16. We are grateful that thou ( was ) ear to our prayers.

17. Grant us strength and courage, as thou ( see ) fit.

18. Help us to repent, O Lord, that thou ( may ) * have no reason to withhold ( thou, thee, thy, thine ) blessings.

19. May our works be such that thou ( delight ) to behold them.

20. We thank thee for the understanding that thou ( have ) bestowed upon us.

Answers: 1. wilt; 2. thy; 3. thee, thine (or thy); 4. dost; 5. wilt; 6. thee; 7. wouldst; 8. knowest; 9. art; 10. thine (or thy); 11. dwellest; 12. mayest; 13. doest; 14. thou; 15. must, art; 16. wast; 17. seest; 18. mayest, thy; 19. delightest; 20. hast.

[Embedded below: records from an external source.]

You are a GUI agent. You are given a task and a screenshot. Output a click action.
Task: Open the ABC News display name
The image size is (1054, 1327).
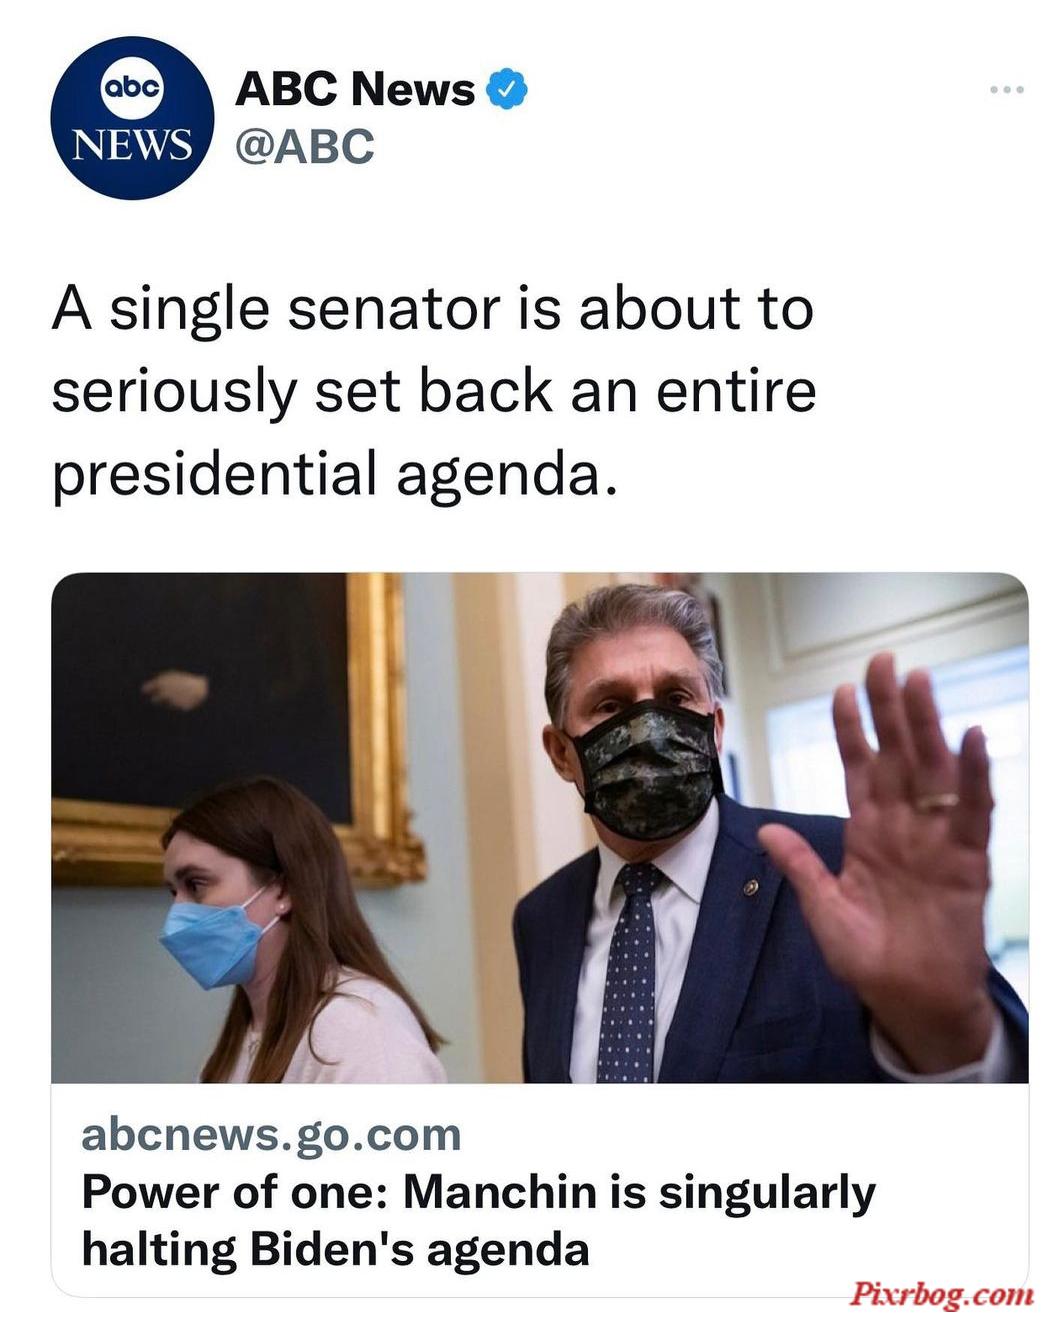(355, 90)
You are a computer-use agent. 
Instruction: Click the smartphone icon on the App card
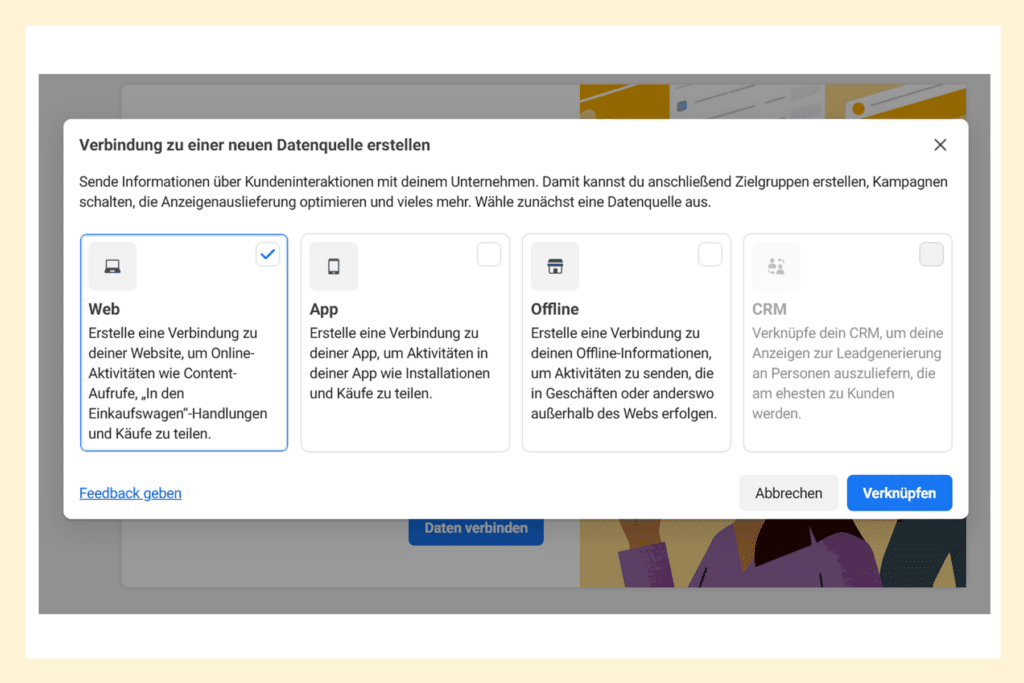pyautogui.click(x=333, y=265)
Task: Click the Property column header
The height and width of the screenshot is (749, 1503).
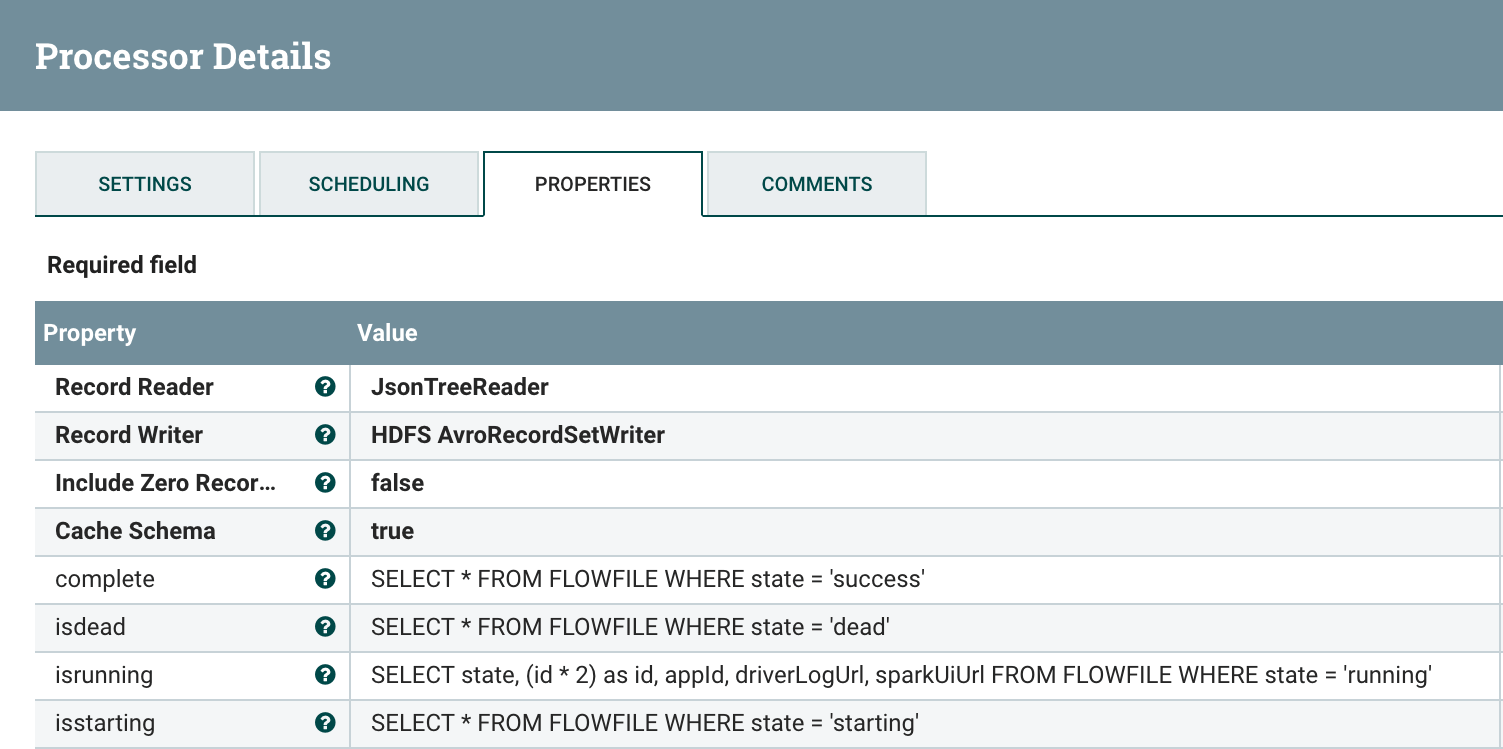Action: coord(89,333)
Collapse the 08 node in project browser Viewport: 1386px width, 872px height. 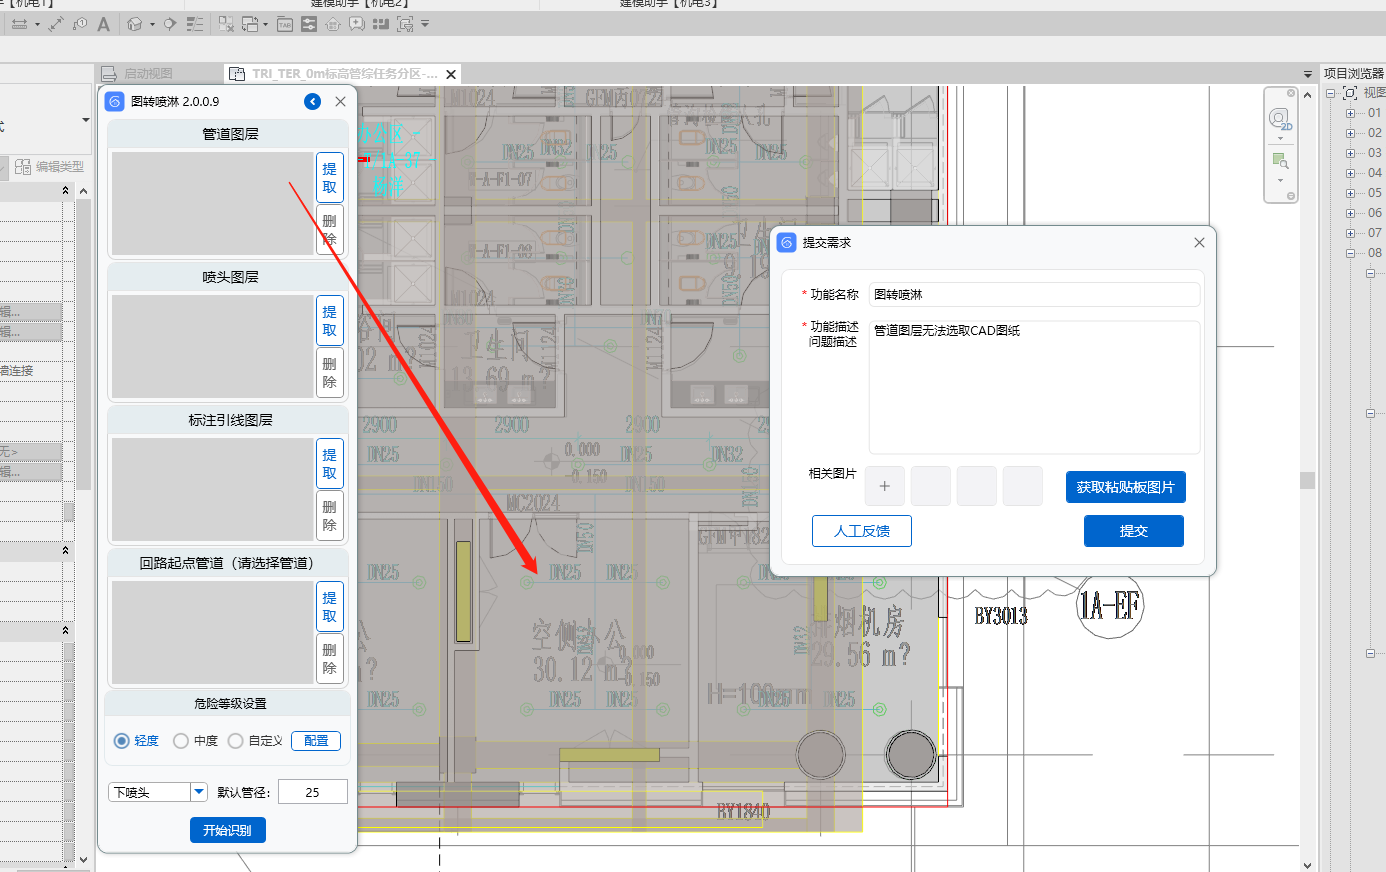click(1350, 253)
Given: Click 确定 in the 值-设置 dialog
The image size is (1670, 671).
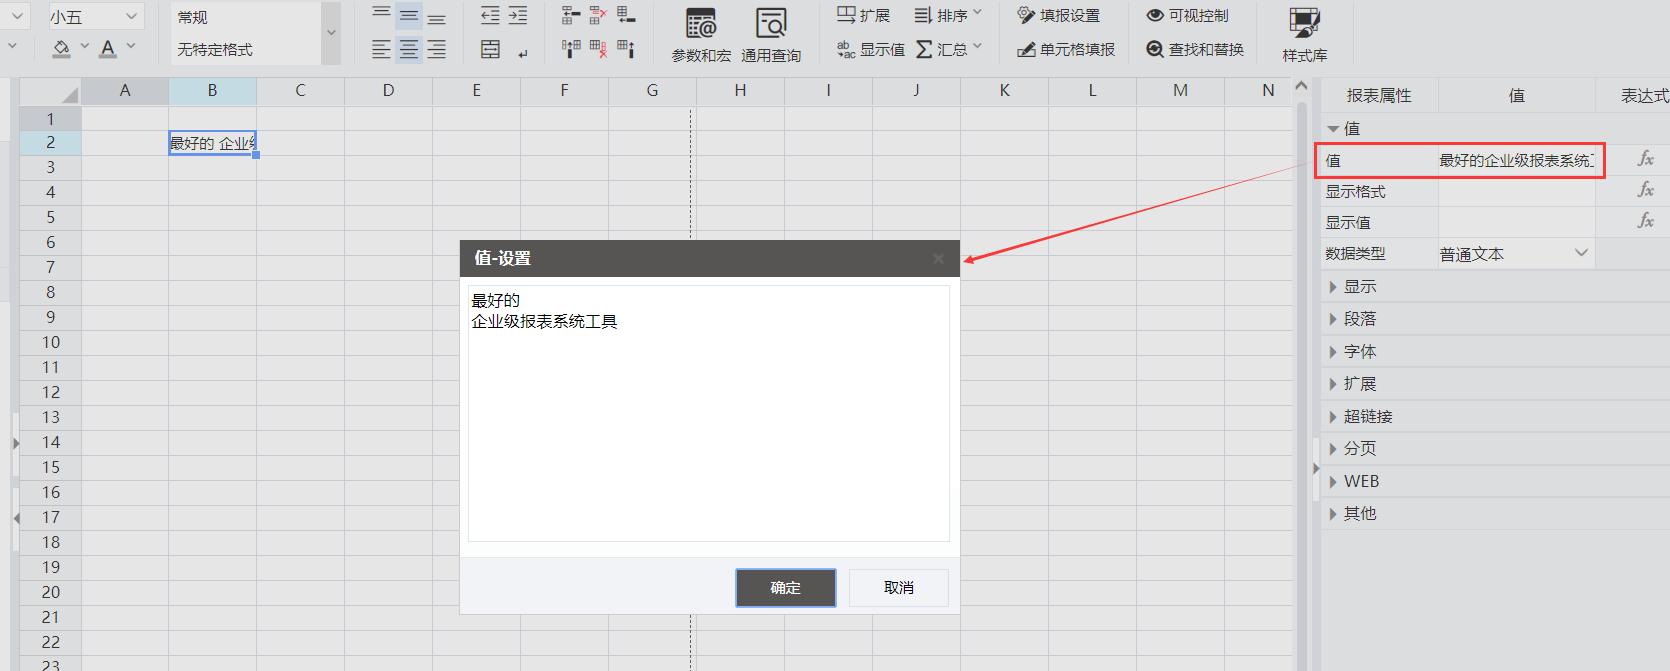Looking at the screenshot, I should (x=785, y=588).
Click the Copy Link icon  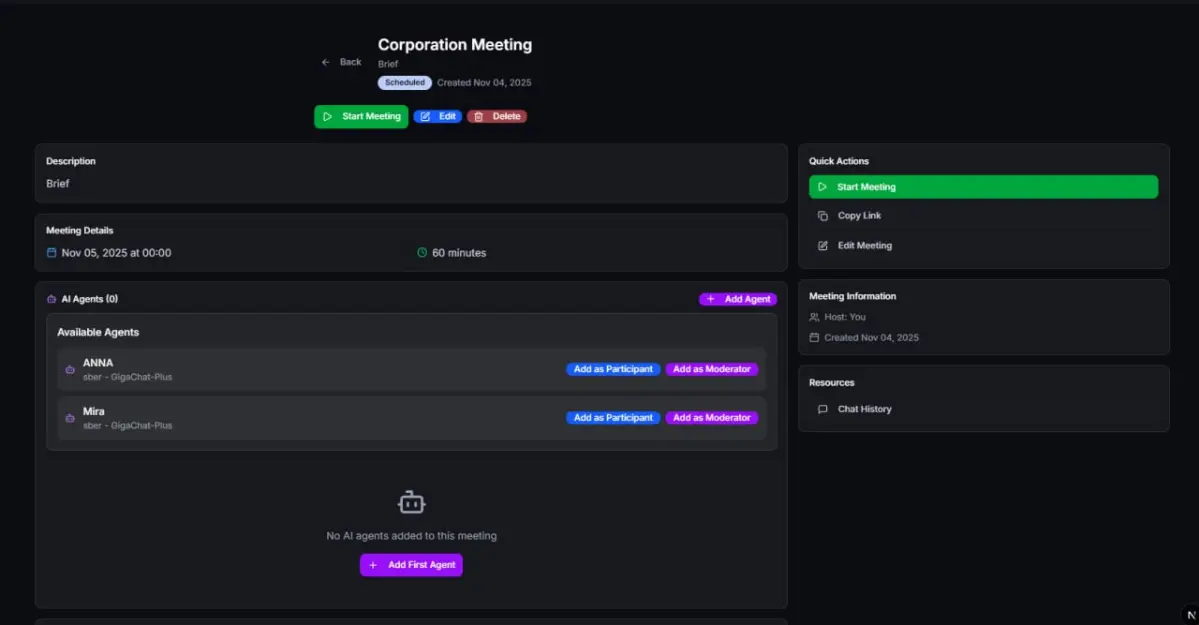[x=823, y=216]
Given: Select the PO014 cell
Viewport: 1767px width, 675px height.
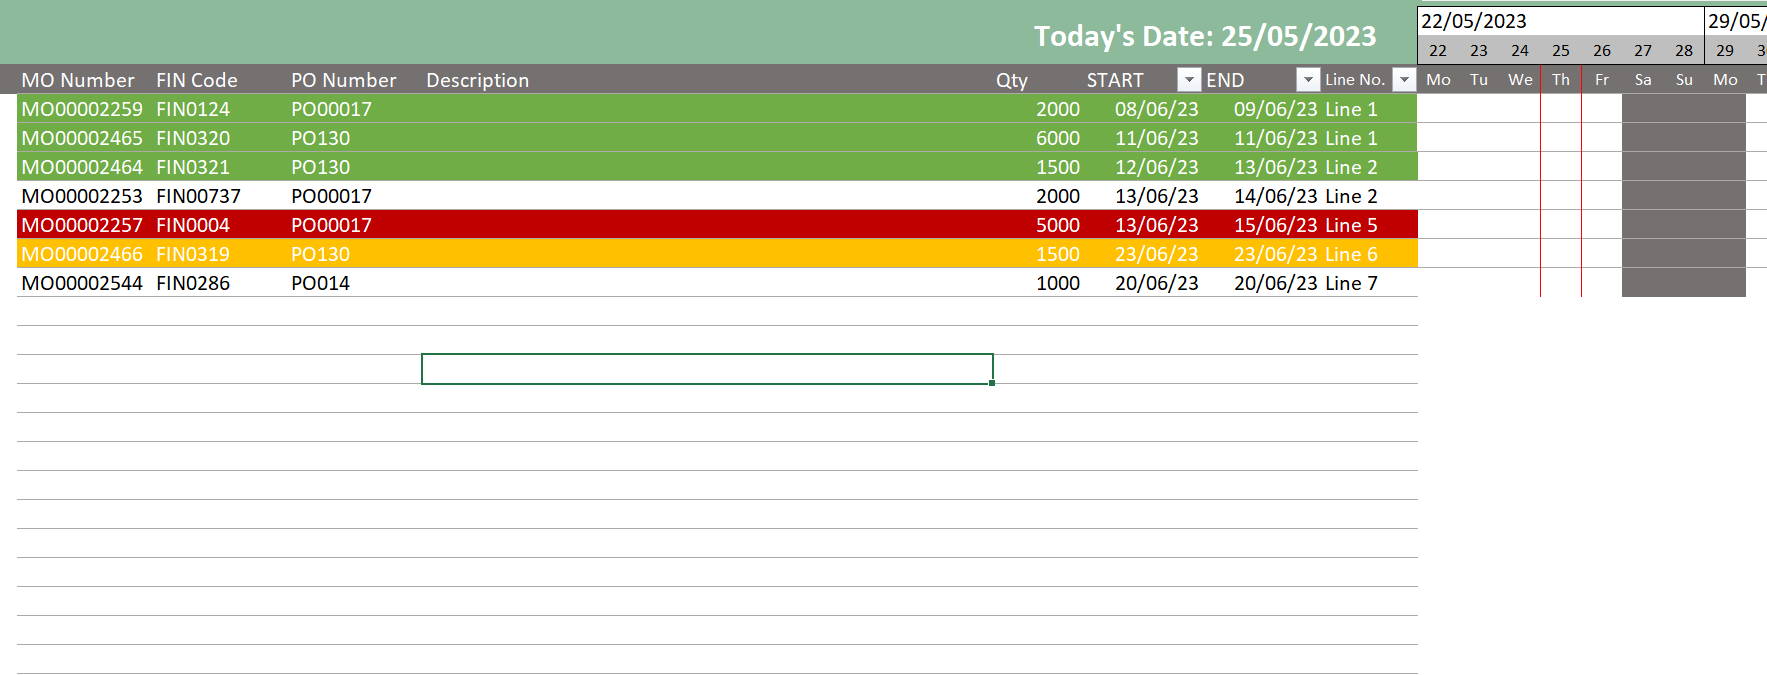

Don E. Norton, Jr., an English instructor at Brigham Young University, serves as executive secretary of the Orem Utah North Stake.

1. thee, 2. thy, 3. wilt, 4. hast, 5. dost, 6. wouldst, 7. thee, 8. art, 9. knowest, 10. didst, 11. thine (or thy), 12. thou 13. sittest, 14. doest, 15. dost.

1. thy; 2. thee, thou; 3. thou, thy; 4. thee, thy; 5. thee; 6. Thou, thee; 7. thou; 8. thee, thine (or thy); 9. thou; 10. thine.

1. wouldst, 2. wilt, 3. art, 4. knowest, 5. hast, 6. dost, 7. wilt, 8. wouldst, 9. wantest (or wantst), 10. didst.

Show References


  1.   *

    Many who pray may wish to prefer might in this context. Might is discouraged in prayer generally, however, because it suggests doubt. May is the more affirmative idiom.